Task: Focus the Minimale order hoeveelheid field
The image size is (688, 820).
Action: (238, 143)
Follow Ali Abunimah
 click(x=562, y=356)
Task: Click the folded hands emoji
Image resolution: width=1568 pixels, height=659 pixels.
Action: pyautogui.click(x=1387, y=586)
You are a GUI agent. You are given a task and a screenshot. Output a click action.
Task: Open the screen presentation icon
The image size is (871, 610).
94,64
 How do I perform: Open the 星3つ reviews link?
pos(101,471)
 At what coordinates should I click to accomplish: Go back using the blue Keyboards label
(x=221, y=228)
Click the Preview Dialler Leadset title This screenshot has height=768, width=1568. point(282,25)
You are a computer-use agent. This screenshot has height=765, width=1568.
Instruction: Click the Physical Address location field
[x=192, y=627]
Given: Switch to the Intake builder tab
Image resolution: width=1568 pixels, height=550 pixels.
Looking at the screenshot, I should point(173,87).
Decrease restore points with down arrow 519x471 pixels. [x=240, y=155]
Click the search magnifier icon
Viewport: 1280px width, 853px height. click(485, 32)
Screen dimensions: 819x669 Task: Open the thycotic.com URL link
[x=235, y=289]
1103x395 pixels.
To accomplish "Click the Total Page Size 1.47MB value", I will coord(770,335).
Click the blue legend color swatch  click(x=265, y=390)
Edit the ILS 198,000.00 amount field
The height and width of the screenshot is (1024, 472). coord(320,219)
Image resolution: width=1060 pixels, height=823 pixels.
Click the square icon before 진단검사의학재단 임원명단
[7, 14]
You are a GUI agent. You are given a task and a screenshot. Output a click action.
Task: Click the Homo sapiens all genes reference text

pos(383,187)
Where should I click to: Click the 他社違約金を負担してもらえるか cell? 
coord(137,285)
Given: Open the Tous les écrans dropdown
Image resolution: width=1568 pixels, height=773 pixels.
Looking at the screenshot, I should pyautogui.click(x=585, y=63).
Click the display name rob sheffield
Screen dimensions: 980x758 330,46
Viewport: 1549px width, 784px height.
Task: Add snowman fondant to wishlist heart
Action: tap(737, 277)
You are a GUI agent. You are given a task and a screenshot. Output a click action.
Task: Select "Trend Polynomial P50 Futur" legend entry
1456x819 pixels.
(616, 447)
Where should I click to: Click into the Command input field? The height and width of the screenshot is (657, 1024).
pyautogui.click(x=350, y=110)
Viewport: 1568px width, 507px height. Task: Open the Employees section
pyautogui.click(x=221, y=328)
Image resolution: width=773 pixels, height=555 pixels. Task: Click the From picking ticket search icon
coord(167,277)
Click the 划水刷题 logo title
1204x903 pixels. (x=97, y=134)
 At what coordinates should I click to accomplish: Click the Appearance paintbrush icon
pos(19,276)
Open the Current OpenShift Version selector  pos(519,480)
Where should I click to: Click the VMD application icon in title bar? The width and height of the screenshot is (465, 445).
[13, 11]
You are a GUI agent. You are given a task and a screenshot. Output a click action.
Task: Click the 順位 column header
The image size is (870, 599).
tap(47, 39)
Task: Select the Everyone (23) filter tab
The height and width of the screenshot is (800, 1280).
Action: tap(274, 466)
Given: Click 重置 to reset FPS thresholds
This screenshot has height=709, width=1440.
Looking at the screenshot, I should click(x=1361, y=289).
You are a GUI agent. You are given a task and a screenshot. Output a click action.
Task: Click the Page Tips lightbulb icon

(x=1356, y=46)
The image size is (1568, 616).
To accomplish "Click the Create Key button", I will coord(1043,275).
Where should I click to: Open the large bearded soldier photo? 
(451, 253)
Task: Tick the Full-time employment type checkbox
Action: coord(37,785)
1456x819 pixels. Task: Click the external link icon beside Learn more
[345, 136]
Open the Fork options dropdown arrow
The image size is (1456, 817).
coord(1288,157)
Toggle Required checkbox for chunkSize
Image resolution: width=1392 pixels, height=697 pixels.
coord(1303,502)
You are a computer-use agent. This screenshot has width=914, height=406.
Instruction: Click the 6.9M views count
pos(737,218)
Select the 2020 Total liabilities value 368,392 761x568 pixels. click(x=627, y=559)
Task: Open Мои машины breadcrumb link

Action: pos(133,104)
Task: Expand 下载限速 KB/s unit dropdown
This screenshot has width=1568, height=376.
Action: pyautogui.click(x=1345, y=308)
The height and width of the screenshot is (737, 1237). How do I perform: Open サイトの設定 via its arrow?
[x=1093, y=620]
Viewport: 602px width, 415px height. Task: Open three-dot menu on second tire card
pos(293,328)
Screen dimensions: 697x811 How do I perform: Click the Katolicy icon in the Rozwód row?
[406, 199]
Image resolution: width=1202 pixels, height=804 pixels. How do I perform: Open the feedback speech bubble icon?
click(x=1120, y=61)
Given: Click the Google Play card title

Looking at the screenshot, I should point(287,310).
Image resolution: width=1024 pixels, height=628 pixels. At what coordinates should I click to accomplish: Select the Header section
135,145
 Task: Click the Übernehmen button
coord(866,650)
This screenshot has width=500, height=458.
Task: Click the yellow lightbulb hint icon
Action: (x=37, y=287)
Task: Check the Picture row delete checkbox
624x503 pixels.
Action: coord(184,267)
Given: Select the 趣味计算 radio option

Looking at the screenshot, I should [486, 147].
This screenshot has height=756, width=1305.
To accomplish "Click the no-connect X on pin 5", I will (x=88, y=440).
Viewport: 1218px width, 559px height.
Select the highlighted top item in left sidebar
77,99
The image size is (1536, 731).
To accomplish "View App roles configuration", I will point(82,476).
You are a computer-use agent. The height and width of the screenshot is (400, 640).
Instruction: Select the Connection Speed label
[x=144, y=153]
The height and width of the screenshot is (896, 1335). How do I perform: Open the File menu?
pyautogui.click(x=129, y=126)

--------

• WORK INSTRUCTION: Make an exact copy of every record in the listing.

• PROBLEM SOLUTION:
Task: Focus the Minimale order hoeveelheid field
The image size is (688, 820).
Action: (238, 143)
Follow Ali Abunimah
 click(x=562, y=356)
Task: Click the folded hands emoji
Image resolution: width=1568 pixels, height=659 pixels.
Action: pyautogui.click(x=1387, y=586)
You are a GUI agent. You are given a task and a screenshot. Output a click action.
Task: Open the screen presentation icon
The image size is (871, 610).
94,64
 How do I perform: Open the 星3つ reviews link?
pos(101,471)
 At what coordinates should I click to accomplish: Go back using the blue Keyboards label
(x=221, y=228)
Click the Preview Dialler Leadset title This screenshot has height=768, width=1568. point(282,25)
You are a computer-use agent. This screenshot has height=765, width=1568.
Instruction: Click the Physical Address location field
[x=192, y=627]
Given: Switch to the Intake builder tab
Image resolution: width=1568 pixels, height=550 pixels.
Looking at the screenshot, I should point(173,87).
Decrease restore points with down arrow 519x471 pixels. [x=240, y=155]
Click the search magnifier icon
Viewport: 1280px width, 853px height. click(485, 32)
Screen dimensions: 819x669 Task: Open the thycotic.com URL link
[x=235, y=289]
1103x395 pixels.
To accomplish "Click the Total Page Size 1.47MB value", I will coord(770,335).
Click the blue legend color swatch  click(x=265, y=390)
Edit the ILS 198,000.00 amount field
The height and width of the screenshot is (1024, 472). coord(320,219)
Image resolution: width=1060 pixels, height=823 pixels.
Click the square icon before 진단검사의학재단 임원명단
[7, 14]
You are a GUI agent. You are given a task and a screenshot. Output a click action.
Task: Click the Homo sapiens all genes reference text

pos(383,187)
Where should I click to: Click the 他社違約金を負担してもらえるか cell? 
coord(137,285)
Given: Open the Tous les écrans dropdown
Image resolution: width=1568 pixels, height=773 pixels.
Looking at the screenshot, I should pyautogui.click(x=585, y=63).
Click the display name rob sheffield
Screen dimensions: 980x758 330,46
Viewport: 1549px width, 784px height.
Task: Add snowman fondant to wishlist heart
Action: tap(737, 277)
You are a GUI agent. You are given a task and a screenshot. Output a click action.
Task: Select "Trend Polynomial P50 Futur" legend entry
1456x819 pixels.
(616, 447)
Where should I click to: Click into the Command input field? The height and width of the screenshot is (657, 1024).
pyautogui.click(x=350, y=110)
Viewport: 1568px width, 507px height. Task: Open the Employees section
pyautogui.click(x=221, y=328)
Image resolution: width=773 pixels, height=555 pixels. Task: Click the From picking ticket search icon
coord(167,277)
Click the 划水刷题 logo title
1204x903 pixels. (x=97, y=134)
 At what coordinates should I click to accomplish: Click the Appearance paintbrush icon
pos(19,276)
Open the Current OpenShift Version selector  pos(519,480)
Where should I click to: Click the VMD application icon in title bar? The width and height of the screenshot is (465, 445).
[13, 11]
You are a GUI agent. You are given a task and a screenshot. Output a click action.
Task: Click the 順位 column header
The image size is (870, 599).
tap(47, 39)
Task: Select the Everyone (23) filter tab
The height and width of the screenshot is (800, 1280).
Action: tap(274, 466)
Given: Click 重置 to reset FPS thresholds
This screenshot has height=709, width=1440.
Looking at the screenshot, I should click(x=1361, y=289).
You are a GUI agent. You are given a task and a screenshot. Output a click action.
Task: Click the Page Tips lightbulb icon

(x=1356, y=46)
The image size is (1568, 616).
To accomplish "Click the Create Key button", I will coord(1043,275).
Where should I click to: Open the large bearded soldier photo? 
(451, 253)
Task: Tick the Full-time employment type checkbox
Action: coord(37,785)
1456x819 pixels. Task: Click the external link icon beside Learn more
[345, 136]
Open the Fork options dropdown arrow
The image size is (1456, 817).
coord(1288,157)
Toggle Required checkbox for chunkSize
Image resolution: width=1392 pixels, height=697 pixels.
coord(1303,502)
You are a computer-use agent. This screenshot has width=914, height=406.
Instruction: Click the 6.9M views count
pos(737,218)
Select the 2020 Total liabilities value 368,392 761x568 pixels. click(x=627, y=559)
Task: Open Мои машины breadcrumb link

Action: pos(133,104)
Task: Expand 下载限速 KB/s unit dropdown
This screenshot has width=1568, height=376.
Action: pyautogui.click(x=1345, y=308)
The height and width of the screenshot is (737, 1237). How do I perform: Open サイトの設定 via its arrow?
[x=1093, y=620]
Viewport: 602px width, 415px height. Task: Open three-dot menu on second tire card
pos(293,328)
Screen dimensions: 697x811 How do I perform: Click the Katolicy icon in the Rozwód row?
[406, 199]
Image resolution: width=1202 pixels, height=804 pixels. How do I perform: Open the feedback speech bubble icon?
click(x=1120, y=61)
Given: Click the Google Play card title

Looking at the screenshot, I should point(287,310).
Image resolution: width=1024 pixels, height=628 pixels. At what coordinates should I click to accomplish: Select the Header section
135,145
 Task: Click the Übernehmen button
coord(866,650)
This screenshot has width=500, height=458.
Task: Click the yellow lightbulb hint icon
Action: (x=37, y=287)
Task: Check the Picture row delete checkbox
624x503 pixels.
Action: coord(184,267)
Given: Select the 趣味计算 radio option

Looking at the screenshot, I should [486, 147].
This screenshot has height=756, width=1305.
To accomplish "Click the no-connect X on pin 5", I will (x=88, y=440).
Viewport: 1218px width, 559px height.
Select the highlighted top item in left sidebar
77,99
The image size is (1536, 731).
To accomplish "View App roles configuration", I will point(82,476).
You are a computer-use agent. The height and width of the screenshot is (400, 640).
Instruction: Select the Connection Speed label
[x=144, y=153]
The height and width of the screenshot is (896, 1335). How do I perform: Open the File menu?
pyautogui.click(x=129, y=126)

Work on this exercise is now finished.